Preserve the Nakamoto consensus (valid chain with most proof-of-work) This is part of Bitcoin's security model, and should be unchanged by a spin-off.
Preserve the 10 minute block period Lowering this parameter could interfere with safe block propagation, and requires changing other parameters (e.g. block reward) to compensate to keep the economics unchanged. The complicated set of parameter changes would have downstream impact on other systems and should better not be mixed with an initial fork to increase the block size.
Preserve the halving schedule The Bitcoin halving is an important factor in the existing design, and changing it requires careful consideration due to dependencies with other parameters. At the very least, it attracts great public attention to the Bitcoin market periodically.
Preserve the P2P qualities of the protocol Bitcoin's peer-to-peer nature is one of its great achievements and drawing points. Changing this by introducing some form of centralization would endanger public interest in Bitcoin.
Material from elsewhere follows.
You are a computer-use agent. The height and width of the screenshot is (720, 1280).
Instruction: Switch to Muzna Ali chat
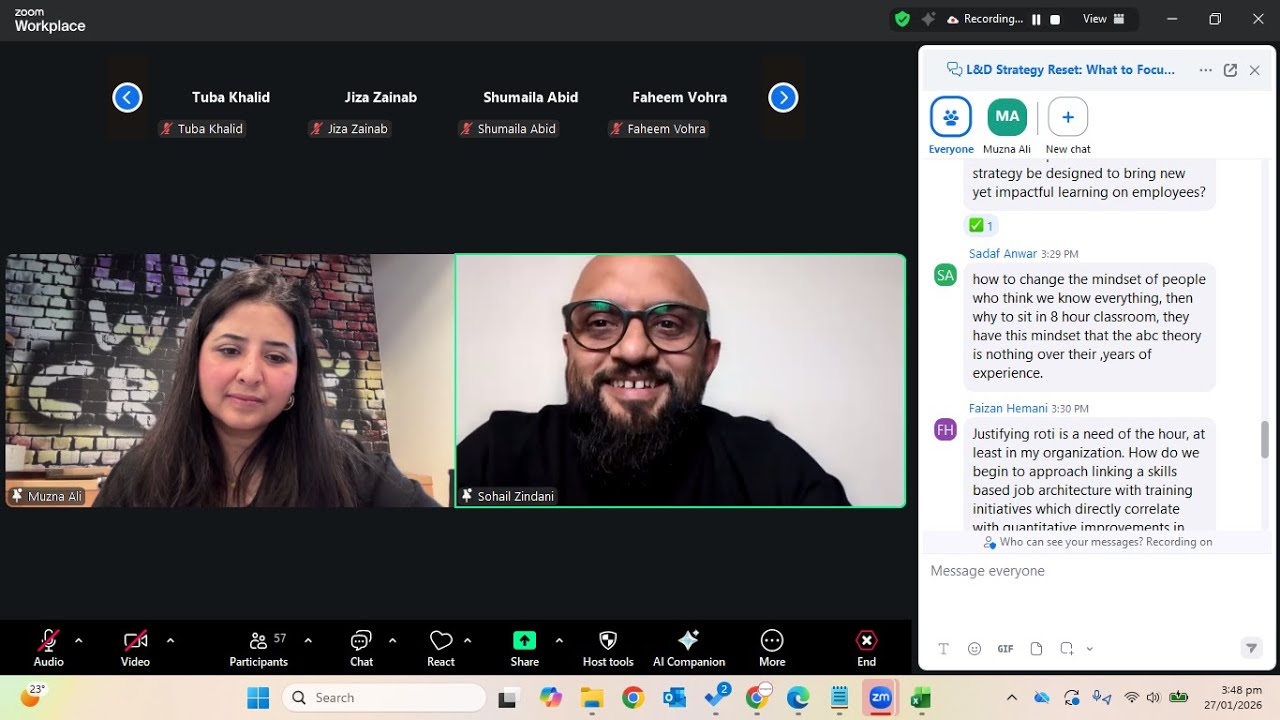click(1007, 118)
As there is divergence of opinion in the community on whether it is preferable for a spin-off to change the POW, it makes sense that both options should be put to the market to decide. They each have advantages/disadvantages, and which way the market decides will probably depend significantly on the behavior of the existing miners and developers in the run-up to hard fork deployments.

SHA256
variant 		Modified POW
variant
Advantages
+ simple, secure, proven algorithm + re-decentralize mining (lowers the barrier of entry to participate as miners)
+ capitalize on existing ASIC hashing power + reduce likelihood of future ASIC development, thereby discouraging centralization
+ allows existing miners to support the spin-off + can enforce political change if miners have formed cartel
Disadvantages - exposure to hashpower attacks - more complex algorithm, potentially vulnerable in new ways
- no real chance of general public participation in mining the fork due to ASICs ramping up the difficulty - reduced security compared to ASICs
- reserves seats for existing mining establishment, potentially allowing existing politics to continue - impacts on existing mining hardware investments

HFP0 supports both variants through the use of a new configuration parameter: --disable-newpow .

By default, it builds with a modified POW based on Colin Percival's well-known scrypt algorithm (see also RFC 7914), which is also used by several other cryptocurrencies. HFP0 uses the modified scrypt implemented by satoshisbitcoin - refer to src/crypto/modified_scrypt_* .

By configuring the build with --disable-newpow, the new POW is completely disabled and the existing SHA256 is used.